→ **Problem requirements**:
Copy verbatim the lines from the one containing "The image size" through the one containing "Where should I", both included.
— START OF Data shown —
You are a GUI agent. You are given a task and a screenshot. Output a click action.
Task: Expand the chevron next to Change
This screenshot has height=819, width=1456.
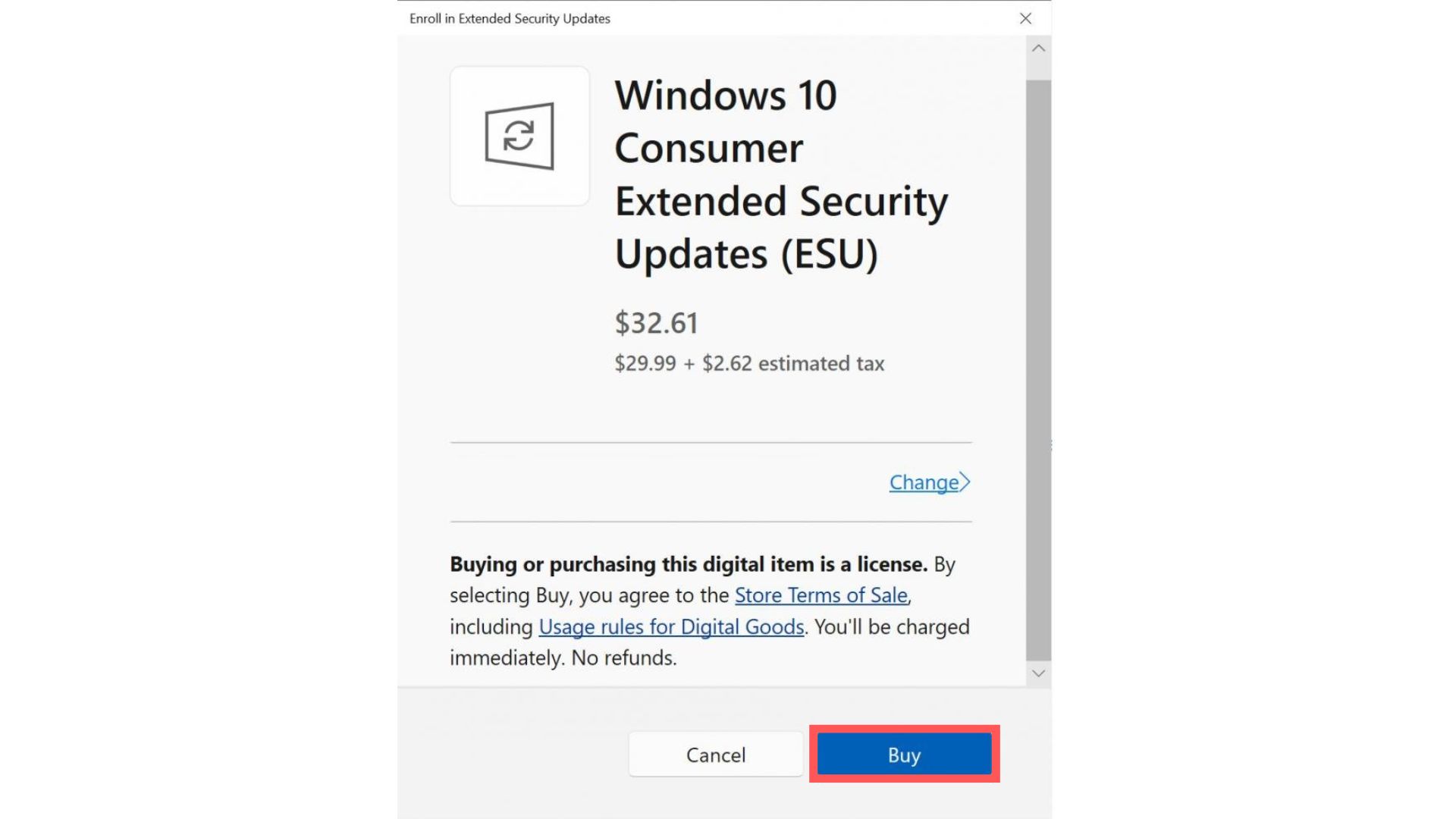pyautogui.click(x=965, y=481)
— END OF Data shown —
— START OF Data shown —
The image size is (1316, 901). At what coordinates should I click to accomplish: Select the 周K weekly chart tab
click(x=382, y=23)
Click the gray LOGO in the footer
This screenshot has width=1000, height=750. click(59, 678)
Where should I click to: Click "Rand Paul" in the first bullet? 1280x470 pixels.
— END OF Data shown —
→ **Output for this task**:
The image size is (1316, 901). At what coordinates should I click to accomplish: Select the 周K weekly chart tab
click(x=382, y=23)
Click the gray LOGO in the footer
This screenshot has width=1000, height=750. click(59, 678)
Where should I click to: Click "Rand Paul" in the first bullet? 1280x470 pixels.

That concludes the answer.